Memories of these women — along with memories of acting jobs, travels and childhood exploits — are woven together here, along with dreams, fantasies and Bosch-like hallucinations. The overall effect recalls Fellini’s 1963 masterpiece 8 ½, in which the real, the surreal and the imagined converge, as its film director hero thinks back upon the women in his life ... As in Shepard’s plays, time past and time present blur and overlap in this story, just as boundaries — between, say, an actor and his roles, a writer and his creations — grow fluid and porous ... This volume, too, can feel improvised and impressionistic, but it’s glued together, collage-style, by the consciousness of the hero: an archetypal Shepard male, engaged in an Oedipal struggle with his cantankerous father, and caught in a passive-aggressive dynamic with his girlfriends, whose company he both craves and disdains ... [certain] scenes will remind Shepard fans of the surreal images that bloom in his plays — at once feverish projections of his characters’ imaginations, and richly complex symbols used by the author to create a metaphorical, Bunuel-like landscape. The One Inside may be a minor Shepard work, but it provides a sharp-edged distillation of the themes that have preoccupied him throughout his career, and serves as a kind of Rosetta stone to such remarkable plays as Fool for Love, A Lie of the Mind, Buried Child and True West.”

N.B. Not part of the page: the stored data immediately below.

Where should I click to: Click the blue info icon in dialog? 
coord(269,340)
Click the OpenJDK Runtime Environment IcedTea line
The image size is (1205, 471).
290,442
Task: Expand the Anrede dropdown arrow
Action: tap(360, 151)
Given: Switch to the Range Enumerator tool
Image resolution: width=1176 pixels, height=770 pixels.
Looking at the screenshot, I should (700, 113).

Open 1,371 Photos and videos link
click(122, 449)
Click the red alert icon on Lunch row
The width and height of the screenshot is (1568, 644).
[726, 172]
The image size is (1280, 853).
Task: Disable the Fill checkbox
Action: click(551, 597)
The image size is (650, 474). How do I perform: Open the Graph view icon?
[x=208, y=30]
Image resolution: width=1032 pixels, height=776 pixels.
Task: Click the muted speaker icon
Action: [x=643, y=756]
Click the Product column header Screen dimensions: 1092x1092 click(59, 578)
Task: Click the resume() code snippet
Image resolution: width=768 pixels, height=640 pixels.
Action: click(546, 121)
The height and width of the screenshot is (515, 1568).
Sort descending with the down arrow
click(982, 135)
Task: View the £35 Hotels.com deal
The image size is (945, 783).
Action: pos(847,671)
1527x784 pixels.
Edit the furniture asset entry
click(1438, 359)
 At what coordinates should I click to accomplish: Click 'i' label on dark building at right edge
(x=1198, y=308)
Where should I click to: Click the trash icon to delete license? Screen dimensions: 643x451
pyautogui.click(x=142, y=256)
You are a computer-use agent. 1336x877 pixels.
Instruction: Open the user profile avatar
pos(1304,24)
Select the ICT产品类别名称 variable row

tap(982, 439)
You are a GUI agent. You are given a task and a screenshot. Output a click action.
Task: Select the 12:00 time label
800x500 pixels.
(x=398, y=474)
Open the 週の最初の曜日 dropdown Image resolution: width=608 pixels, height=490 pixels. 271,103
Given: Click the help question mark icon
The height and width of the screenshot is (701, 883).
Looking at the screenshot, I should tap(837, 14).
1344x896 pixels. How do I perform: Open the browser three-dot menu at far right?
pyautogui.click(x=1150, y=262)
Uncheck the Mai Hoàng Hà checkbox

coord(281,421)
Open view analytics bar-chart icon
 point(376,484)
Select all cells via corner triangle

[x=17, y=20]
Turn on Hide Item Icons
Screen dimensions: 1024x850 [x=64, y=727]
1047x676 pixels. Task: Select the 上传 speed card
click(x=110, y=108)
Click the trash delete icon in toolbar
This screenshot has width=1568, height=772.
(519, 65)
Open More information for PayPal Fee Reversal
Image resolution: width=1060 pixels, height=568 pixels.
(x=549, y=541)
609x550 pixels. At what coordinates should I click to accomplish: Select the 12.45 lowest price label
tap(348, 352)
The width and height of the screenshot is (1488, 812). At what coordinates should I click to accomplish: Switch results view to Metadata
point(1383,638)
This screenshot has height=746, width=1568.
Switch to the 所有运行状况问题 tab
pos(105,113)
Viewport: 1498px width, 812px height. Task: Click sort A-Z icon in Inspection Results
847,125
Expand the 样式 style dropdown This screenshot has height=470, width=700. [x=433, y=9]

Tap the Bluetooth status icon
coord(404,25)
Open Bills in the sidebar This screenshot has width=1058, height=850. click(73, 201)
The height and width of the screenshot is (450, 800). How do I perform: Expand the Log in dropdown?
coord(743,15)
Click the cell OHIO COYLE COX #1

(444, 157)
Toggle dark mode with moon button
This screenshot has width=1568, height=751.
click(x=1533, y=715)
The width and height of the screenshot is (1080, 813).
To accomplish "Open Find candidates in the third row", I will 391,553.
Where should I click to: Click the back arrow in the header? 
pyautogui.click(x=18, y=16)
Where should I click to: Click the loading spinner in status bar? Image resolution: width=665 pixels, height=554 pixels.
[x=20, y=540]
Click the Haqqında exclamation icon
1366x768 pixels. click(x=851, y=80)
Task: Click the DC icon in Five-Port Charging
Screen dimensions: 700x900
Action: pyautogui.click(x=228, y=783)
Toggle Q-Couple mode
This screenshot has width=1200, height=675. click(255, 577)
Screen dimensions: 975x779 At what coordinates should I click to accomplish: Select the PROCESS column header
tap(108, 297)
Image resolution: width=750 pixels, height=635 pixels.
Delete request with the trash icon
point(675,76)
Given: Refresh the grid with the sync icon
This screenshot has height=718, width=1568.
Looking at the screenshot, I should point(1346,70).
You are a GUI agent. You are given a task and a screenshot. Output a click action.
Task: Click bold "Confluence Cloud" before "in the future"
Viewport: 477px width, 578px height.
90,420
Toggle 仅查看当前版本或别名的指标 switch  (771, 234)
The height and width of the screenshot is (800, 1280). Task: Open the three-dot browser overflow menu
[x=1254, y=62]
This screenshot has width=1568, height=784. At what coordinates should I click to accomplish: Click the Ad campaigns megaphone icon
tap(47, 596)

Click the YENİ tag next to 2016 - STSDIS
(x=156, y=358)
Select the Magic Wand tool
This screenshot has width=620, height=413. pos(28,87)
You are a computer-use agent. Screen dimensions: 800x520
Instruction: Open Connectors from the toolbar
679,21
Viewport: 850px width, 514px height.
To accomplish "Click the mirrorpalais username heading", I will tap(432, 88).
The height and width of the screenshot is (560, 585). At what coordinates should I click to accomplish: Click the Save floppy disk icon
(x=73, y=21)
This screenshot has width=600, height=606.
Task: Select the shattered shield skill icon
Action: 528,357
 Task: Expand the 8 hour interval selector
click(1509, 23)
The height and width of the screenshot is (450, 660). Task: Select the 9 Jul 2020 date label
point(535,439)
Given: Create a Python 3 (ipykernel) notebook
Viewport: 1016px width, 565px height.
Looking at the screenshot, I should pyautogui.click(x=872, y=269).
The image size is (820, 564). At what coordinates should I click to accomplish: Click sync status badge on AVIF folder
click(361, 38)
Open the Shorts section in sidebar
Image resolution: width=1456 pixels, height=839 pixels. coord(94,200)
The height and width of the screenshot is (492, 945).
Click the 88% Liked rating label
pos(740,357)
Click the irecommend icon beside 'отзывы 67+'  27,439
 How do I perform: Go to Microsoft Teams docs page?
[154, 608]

Fans of his short stories and autobiographical writings will hear echoes of the playwright’s life all across this familiarly bleak landscape ... much of the book’s contemporary story has the substance of an extended, self-pitying sigh...There’s an awful lot of wandering around the house, looking for the dogs, feeling bereft. He thinks about suicide, mulls his dreams, considers the smell of his urine ... insights, often evocatively phrased, are the erratic rewards of reading this fitful book. Sometimes, they come in a single phrase, such as Shepard’s appraisal of T.S. Eliot: 'essential ideas redolent of stale gin and suicide.' But the best parts of The One Inside are those least hobbled by its fractured structure and mannered dialogue. When he stops letting vagueness masquerade as profundity, when he actually tells a story about a real man caught in the peculiar throes of a particular moment, he can still make the ordinary world feel suddenly desperate and strange.
The One Inside is less a stand-alone performance than Shepard’s short story collections, but it takes its place as a satisfying chapter in the autobiographical stream of consciousness that flows through his plays ... Not many Pulitzer Prize-winning playwrights are also heartthrobs, but one of the things that have made Shepard so attractive on the screen is our sense of his reluctance to be there. He has a natural antipathy for the movie star life. Here the narrator wrestles with phony parts, dons costumes in an agony, as if they were medieval torture instruments. He seeks authenticity, even as he creates art and artifice as a métier.
...this highly fragmented book feels less like a novel than a collection of prose poems, tied together not so much by plot as by theme and mood, a certain bleak but vital vision of the world, and by the presiding consciousness of the book's unnamed central character ... Shepard once said, with respect to his 1985 play A Lie of the Mind, 'All of the characters are in a fractured place, broken into pieces, and the pieces don't really fit together.' The same can be said of the characters in The One Inside, who can sometimes seem less like people than assemblages of people-parts, attached to dreamlike, partial, unresolved stories that have a disconcerting habit of dissolving into each other ... The ambiguities inherent in the man's recollections are magnified by Shepard's writing. The book switches between third- and first-person narration, and there are moments, even entire sections, when it is not entirely clear who is talking. Shepard refrains from naming most of the characters, and often chooses not to let readers know when he is moving from one timeframe or plotline to another ... Like its characters, The One Inside can be difficult to love: Its willful resistance toward closure or even, at times, coherence will surely put off some readers. But its dreamlike imagery, its vision of the inherent instability of human existence and its occasional flashes of humor are frequently compelling, and there is something not only admirable but magnetic about its obstinacy, a kind of integrity manifest in its refusal to give readers the easy answers we so often seek, or the sense of resolution we so often crave.